BEGIN Data provided

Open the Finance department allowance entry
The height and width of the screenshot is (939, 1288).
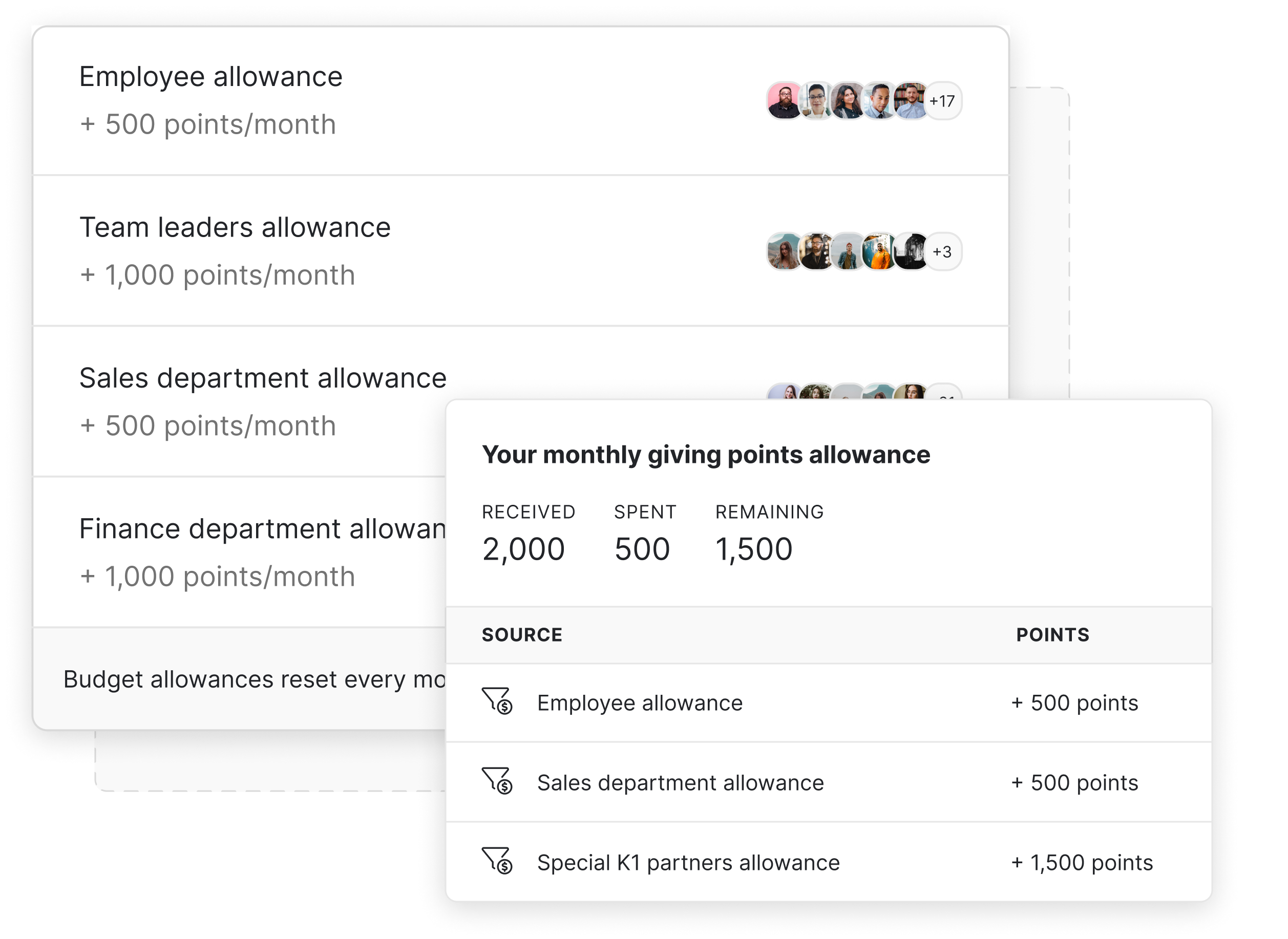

END Data provided
BEGIN Data provided

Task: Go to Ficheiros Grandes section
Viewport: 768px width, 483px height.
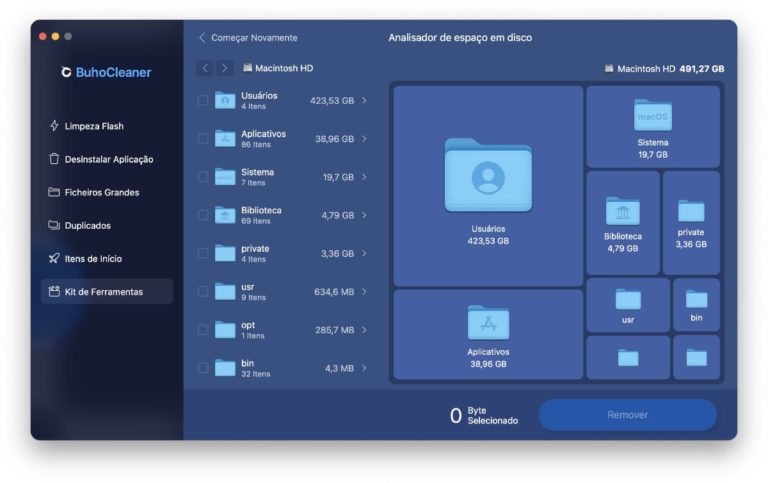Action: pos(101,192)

END Data provided

The problem >> Repeat the material from the line with "Open the Finance department allowance entry" up to and including the line with "The height and".

Finished task >>
Open the Finance department allowance entry
The height and width of the screenshot is (939, 1288).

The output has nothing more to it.